R. – Un mio amico, per scherzo - quando nel dibattito di
politica internazionale tra Obama e Romney non è stata mai menzionata l’Europa, neanche
una volta, e solo una volta Romney ha parlato della Grecia - ha detto: “Non te la
prendere, in fondo è meglio perché ‘Europa’ durante le primarie era un insulto e Romney
diceva che Obama voleva ridurre l’America come l’Europa”. Credo che questo dipenda
un poco dall’America, che sta guardando molto al Pacifico, mentre noi europei siamo
molto concentrati sulla nostra crisi, sul debito europeo. Quindi, questo fa sì che
non ci sia grande attenzione americana verso gli europei, anche se il presidente Obama
spera che la ripresa europea aiuti la ripresa americana.
D. – Ora le presidenziali
americane e subito dopo elezioni importanti in Cina. Questo anche colpisce. Ovviamente
è un caso, però è un caso che fa pensare...
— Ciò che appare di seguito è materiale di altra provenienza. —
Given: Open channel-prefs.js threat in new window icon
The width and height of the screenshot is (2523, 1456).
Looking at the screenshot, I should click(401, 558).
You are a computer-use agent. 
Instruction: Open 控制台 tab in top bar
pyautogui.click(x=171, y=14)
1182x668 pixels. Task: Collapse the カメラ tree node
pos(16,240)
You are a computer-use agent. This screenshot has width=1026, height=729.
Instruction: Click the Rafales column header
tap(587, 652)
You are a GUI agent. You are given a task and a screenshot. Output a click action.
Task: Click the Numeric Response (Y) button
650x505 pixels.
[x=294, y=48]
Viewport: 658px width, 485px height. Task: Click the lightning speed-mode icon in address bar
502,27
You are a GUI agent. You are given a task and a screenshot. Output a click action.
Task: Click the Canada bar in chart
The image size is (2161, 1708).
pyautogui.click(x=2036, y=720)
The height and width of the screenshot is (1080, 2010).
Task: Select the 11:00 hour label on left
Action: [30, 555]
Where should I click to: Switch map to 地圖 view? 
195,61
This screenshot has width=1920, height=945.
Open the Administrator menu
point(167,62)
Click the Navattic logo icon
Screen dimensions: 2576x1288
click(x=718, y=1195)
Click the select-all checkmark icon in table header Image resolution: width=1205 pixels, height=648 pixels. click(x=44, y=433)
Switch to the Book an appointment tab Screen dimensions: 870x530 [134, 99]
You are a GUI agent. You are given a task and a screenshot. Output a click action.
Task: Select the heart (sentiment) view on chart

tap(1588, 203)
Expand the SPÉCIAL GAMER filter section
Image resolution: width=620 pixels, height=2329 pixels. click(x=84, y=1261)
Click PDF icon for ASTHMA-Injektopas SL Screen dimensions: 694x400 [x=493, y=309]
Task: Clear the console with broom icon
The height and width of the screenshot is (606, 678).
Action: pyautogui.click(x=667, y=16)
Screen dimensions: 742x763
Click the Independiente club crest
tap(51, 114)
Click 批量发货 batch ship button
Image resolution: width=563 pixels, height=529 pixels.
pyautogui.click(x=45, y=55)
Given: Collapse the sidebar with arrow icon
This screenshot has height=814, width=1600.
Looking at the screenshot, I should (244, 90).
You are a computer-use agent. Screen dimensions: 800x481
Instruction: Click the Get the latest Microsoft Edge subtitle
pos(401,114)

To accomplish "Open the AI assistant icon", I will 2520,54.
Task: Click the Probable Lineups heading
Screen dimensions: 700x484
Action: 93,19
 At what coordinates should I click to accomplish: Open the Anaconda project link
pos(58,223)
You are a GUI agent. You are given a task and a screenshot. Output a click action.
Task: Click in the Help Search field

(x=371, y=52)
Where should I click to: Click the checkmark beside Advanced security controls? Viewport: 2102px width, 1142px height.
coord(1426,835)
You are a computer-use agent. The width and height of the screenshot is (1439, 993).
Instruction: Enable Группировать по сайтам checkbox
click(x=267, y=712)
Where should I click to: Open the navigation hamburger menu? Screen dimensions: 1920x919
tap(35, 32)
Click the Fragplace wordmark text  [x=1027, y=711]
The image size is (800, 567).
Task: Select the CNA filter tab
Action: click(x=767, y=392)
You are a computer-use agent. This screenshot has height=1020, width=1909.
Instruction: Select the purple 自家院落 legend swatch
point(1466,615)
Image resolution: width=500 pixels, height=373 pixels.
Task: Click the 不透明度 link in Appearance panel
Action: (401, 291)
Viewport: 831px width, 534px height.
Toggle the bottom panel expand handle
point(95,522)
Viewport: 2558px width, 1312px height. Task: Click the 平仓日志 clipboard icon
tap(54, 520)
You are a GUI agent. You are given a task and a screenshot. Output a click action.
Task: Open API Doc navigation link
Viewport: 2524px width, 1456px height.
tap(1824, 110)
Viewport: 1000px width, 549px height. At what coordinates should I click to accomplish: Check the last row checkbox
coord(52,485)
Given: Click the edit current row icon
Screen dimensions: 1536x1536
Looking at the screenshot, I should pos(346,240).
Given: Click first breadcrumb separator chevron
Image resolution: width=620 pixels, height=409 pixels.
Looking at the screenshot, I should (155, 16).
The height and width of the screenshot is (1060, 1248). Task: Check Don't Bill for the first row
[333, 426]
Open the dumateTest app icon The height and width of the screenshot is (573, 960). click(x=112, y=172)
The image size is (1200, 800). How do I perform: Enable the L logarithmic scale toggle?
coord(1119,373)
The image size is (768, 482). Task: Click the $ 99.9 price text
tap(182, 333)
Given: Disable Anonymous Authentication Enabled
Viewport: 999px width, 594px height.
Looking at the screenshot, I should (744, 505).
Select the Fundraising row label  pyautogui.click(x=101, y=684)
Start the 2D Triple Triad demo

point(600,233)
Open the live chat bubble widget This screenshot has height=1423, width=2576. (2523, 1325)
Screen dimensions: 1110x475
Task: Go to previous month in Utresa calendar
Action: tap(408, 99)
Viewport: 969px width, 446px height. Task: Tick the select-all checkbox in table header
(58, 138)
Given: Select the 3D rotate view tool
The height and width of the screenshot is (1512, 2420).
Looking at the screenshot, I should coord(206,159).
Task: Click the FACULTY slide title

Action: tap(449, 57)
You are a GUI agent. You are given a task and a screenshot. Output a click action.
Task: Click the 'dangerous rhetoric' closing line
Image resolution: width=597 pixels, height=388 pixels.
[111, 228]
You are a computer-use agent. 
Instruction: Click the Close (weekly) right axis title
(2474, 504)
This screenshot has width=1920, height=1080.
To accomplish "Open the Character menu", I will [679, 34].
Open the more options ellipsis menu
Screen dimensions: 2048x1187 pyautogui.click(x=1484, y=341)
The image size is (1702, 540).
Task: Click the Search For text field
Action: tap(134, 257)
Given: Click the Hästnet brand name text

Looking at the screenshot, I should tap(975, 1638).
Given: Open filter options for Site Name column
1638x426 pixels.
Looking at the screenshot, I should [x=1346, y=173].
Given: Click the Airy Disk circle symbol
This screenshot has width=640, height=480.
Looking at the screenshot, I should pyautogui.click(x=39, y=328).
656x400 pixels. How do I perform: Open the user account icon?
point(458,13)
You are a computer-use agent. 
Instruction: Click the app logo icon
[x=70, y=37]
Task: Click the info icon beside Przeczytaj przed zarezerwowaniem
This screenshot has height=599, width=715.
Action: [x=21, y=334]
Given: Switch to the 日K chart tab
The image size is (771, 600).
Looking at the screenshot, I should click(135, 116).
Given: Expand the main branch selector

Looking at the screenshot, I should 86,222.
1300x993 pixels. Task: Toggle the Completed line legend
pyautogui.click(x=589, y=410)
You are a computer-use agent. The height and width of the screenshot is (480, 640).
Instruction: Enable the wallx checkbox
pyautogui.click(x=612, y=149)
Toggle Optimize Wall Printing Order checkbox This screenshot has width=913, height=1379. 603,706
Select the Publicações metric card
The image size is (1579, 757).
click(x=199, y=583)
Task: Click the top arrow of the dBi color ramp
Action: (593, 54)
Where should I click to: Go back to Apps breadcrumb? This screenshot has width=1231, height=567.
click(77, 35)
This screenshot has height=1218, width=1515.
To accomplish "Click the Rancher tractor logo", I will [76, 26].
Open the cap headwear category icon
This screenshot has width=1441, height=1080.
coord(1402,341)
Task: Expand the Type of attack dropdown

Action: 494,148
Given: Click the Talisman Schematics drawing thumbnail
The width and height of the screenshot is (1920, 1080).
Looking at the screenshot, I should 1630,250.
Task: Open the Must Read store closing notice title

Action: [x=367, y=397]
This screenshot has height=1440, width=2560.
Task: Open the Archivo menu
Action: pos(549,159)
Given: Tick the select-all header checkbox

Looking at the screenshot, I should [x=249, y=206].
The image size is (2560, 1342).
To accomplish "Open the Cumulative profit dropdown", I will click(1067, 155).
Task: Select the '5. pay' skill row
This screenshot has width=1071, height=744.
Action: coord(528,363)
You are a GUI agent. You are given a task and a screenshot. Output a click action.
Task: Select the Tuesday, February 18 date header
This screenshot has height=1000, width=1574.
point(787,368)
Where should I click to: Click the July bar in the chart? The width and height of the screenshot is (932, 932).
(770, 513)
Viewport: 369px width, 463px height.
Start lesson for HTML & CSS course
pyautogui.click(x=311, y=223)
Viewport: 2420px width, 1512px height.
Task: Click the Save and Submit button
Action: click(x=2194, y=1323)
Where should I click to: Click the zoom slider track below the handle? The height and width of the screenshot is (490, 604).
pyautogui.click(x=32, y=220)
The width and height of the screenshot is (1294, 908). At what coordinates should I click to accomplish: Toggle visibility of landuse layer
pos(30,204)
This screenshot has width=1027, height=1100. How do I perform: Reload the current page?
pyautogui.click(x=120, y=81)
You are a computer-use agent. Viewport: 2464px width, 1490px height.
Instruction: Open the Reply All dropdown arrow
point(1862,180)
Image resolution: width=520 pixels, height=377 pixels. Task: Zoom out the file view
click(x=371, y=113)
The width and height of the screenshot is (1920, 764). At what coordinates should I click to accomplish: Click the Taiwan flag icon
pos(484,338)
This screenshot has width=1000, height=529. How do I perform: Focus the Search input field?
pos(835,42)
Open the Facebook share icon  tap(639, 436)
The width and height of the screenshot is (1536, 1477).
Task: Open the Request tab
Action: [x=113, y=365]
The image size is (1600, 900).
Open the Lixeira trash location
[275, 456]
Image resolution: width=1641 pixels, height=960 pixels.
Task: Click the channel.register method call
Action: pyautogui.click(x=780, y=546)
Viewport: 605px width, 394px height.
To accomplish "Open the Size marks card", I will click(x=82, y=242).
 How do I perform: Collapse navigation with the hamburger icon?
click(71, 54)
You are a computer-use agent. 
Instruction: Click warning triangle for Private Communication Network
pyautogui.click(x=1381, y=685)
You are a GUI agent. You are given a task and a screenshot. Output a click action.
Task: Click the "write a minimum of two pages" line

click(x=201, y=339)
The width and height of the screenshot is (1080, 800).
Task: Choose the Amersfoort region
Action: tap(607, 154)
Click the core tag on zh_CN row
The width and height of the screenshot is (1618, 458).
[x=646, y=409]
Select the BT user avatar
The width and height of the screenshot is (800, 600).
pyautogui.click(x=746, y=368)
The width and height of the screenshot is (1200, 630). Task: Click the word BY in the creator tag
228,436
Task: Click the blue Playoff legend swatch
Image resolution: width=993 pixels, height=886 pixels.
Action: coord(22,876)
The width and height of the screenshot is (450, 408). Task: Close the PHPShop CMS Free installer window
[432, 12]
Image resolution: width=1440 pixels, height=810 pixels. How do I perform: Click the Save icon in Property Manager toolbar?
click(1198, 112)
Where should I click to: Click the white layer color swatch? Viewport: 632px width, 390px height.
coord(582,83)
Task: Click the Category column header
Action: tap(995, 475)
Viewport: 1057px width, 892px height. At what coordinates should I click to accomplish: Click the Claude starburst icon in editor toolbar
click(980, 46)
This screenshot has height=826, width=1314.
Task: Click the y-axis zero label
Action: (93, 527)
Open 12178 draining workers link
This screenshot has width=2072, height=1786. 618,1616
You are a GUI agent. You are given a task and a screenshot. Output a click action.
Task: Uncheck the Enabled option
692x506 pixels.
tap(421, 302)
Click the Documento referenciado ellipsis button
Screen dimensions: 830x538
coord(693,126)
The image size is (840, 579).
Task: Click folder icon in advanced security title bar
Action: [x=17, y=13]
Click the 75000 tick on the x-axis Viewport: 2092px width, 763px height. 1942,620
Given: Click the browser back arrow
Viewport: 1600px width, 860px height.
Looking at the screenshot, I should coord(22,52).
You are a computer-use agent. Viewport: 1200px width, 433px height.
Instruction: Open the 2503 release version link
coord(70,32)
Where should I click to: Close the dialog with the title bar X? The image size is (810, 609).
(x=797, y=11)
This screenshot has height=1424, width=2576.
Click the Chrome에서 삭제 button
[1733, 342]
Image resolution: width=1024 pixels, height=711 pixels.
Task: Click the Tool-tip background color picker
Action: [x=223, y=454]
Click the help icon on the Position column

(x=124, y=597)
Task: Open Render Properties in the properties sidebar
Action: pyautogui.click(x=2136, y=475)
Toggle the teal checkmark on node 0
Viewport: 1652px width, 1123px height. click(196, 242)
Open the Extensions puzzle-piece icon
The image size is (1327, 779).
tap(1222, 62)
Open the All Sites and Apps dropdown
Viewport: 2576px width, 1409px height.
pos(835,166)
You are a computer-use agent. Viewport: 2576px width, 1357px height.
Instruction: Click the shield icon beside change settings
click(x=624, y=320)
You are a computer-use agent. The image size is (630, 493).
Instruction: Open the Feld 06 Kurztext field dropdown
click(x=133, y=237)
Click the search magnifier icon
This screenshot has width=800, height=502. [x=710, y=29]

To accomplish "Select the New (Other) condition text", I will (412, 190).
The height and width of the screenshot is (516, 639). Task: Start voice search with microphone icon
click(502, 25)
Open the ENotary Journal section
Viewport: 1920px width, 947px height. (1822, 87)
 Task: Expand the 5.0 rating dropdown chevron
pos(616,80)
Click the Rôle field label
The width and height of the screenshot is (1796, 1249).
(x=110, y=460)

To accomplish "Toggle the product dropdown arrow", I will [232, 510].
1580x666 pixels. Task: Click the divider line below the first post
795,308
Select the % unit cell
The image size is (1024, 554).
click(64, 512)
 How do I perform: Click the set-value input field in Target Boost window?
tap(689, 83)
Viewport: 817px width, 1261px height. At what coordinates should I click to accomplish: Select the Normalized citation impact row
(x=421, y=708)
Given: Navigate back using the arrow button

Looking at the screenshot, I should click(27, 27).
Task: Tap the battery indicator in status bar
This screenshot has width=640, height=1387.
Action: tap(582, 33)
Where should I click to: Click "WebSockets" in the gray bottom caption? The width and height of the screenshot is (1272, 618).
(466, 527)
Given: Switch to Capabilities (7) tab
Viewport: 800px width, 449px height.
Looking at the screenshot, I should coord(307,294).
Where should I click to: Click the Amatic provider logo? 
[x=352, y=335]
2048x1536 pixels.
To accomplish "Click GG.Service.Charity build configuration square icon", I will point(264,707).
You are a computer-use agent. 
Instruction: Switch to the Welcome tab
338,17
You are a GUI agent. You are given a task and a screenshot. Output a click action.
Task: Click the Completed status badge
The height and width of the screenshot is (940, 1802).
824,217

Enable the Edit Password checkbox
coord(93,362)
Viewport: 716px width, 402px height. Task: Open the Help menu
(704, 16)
R. – Sì, questo dovrebbe fare riflettere
moltissimi amici, perché quelle americane sono elezioni aperte a tutto il mondo, in
cui ogni candidato è stato rivoltato come un calzino, davanti a milioni e milioni
di ascoltatori, telespettatori, elettori e cittadini, mentre del Congresso cinese
non sappiamo nulla. Sappiamo che ci sono un centinaio di persone che si riuniscono
in una stanza ed eleggono nuovi leader, ma non quale sia il meccanismo che ha eletto
il nuovo leader cinese, Xi Jinping. Insomma, la Cina ha un enorme cammino di trasparenza
da compiere.
E sui temi maggiormente a cuore alla Chiesa cattolica americana,
in questa tornata elettorale, Susy Hodges ha raccolto il commento di Kathy
Saile, direttore dell’Ufficio per lo Sviluppo Sociale della Conferenza episcopale
degli Stati Uniti: 00:01:18:72
R. – I think a lot of catholics... Penso
che molti cattolici, nelle nostre famiglie e comunità, siano preoccupati per quanto
riguarda il lavoro e l’economia e sono sicura che sia ancora peggio se ad essere senza
lavoro sei tu o uno della tua famiglia. Ma noi abbiamo anche altre priorità. Prima
di tutto c’è il diritto alla vita e la tutela della vita umana, assicurandone la protezione
dal concepimento alla morte naturale. Da questa nasce poi l’altra nostra priorità:
la libertà religiosa. Dobbiamo assicurarci che nessun governo, che sia locale, statale
o federale, possa chiederci di fare cose che la nostra coscienza ci proibisce di fare.
Un’altra questione importante per noi è quella della famiglia: come tutelare l’unione
tra un uomo e una donna per tutta la vita, che invece viene minacciata semplicemente
dal fatto di aver cambiato la definizione di matrimonio e ancora dalla minaccia economica
e finanziaria alla famiglia. La questione dell’immigrazione continua ad essere una
priorità per la Chiesa cattolica negli Stati Uniti: abbiamo un disperato bisogno di
una riforma sull’immigrazione che sia completa e che si focalizzi sul tenere insieme
le famiglie, riconoscendo la dignità di tutte le persone e di tutti i lavoratori.
Infine, naturalmente, il tema della giustizia economica.